Lord, we need more help than we thought we did!

How my relative got an email from a midwestern, predominately-white, university, from a land grant university in Lafayette, Indiana known for its STEM programs, from a social institution that is surely male dominated except among its secretarial staff is facsinating to me. The context or social forces behind it are not even questioned. This makes internet jokes pernicious, this one because it is circulating in the framing of our current American presidential election process.

A land-grant university is a particular social structure in education that has it’s own patriarchal bias that may be overlooked. This from the Wikipedia on “land grant univerity”:

The Morrill Acts funded educational institutions by granting federally controlled land to the states for them to sell to raise funds to establish and endow “land-grant” colleges. The mission of these institutions as set forth in the 1862 Act is to focus on the teaching of practical agriculture, science, military science and engineering (though “without excluding … classical studies”), as a response to the industrial revolution and changing social class.[1][2] This mission was in contrast to the historic practice of higher education to focus on an abstract liberal arts curriculum.

The final line evoking — a religious exclamation and invocation “Lord…” — can evoke both intergenerational disdain for the joke’s readers making it dismissive of Millennials and for religious minded and purist folks it may be dismissive of the lack of or loss of values these groups see within their own in-group. Us vs. Them is subtly instituted in our minds. Our calling attention to other people’s ignorance is always a sign of our own cognitive distortions and biases. It’s easy to call someone else stupid. Hard to accept you are the arbiter of the slippery slope of hating others.

What initially lured me in was the way the email/internet joke started. It seemed non-partisan appealing to an escape from the usual polemics of social engagement on the web these days. (How do you unfriend an email?). Bi- or multiple-partisanship (i.e., intersectionality) is missing in our social discourse around politics, racial inequalities, gender disparities, and discussions of the root causes of extreme wealth inequalities in the U.S.

Critical thinking begins with a consideration of the many possible readings of an internet meme or joke that all too easily circulates our diverse society and global internet. Critical thinking should not be partisan and should not preclude considering opposing and feminist readings of texts considered “just a joke”. What makes something funny actually turns on the symbolic meanings we cannot see on the surface with our personal, biased thinking. Jokes are sociological and turn on personal readings without short cut thoughts.

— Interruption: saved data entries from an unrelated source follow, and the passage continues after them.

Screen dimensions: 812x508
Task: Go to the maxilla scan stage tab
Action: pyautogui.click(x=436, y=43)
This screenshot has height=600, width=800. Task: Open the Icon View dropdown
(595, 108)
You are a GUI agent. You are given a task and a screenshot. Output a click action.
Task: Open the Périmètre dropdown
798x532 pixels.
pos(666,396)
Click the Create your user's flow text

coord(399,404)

I wrote back to my relative: “If the joke turned on a male rather than a female this would be really funny.” I was dodging a bit here..afraid to just come out and say I did not find it funny at all. I continued: “The sociological under belly, here, is the incompetence of girls [or I should say “women”] in the classroom and in [our national] politics at a time when a woman happens to be running for president. [This is] the political [and sociological] work of anonymous internet jokes! But, hey, I am only a professor of sociology so my view is not the norm.” {{sigh}}. Betwixt family norms and critical thinking.

As I prepare to teach a bit about labeling theory and strain theory (cf. Robert Merton and others) today, I can see how my familial reaction and behavior was “deviant” relative to expressing my dislike of the joke. It was palpable–my amygdala was like “danger, danger, Will Robinson!!” tentacles failing and lights flashing on alert. I hesitated in writing back to my relative. Family ain’t relative it’s constant, rarely malleable, it seems.

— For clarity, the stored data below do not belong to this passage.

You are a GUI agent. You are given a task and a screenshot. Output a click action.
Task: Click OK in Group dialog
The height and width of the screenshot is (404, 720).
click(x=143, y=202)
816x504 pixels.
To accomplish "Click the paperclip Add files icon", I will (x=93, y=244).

The micro norm of talking back to an elder is some serious pressure. “Don’t do it” my cognitive bias told me without thinking. “Don’t be a trouble maker. Ignore it. Play nice. Pretend.” But that would mean not being fully conscious of my whole self, of who I am, right? Maybe.  Some things, wisdom is teaching me, may be better left unsaid but I am a teacher at heart. Testing out what happened here in this blog can be useful not only to me but perhaps my students who get to see it never stops–negotiating social identities and social structures.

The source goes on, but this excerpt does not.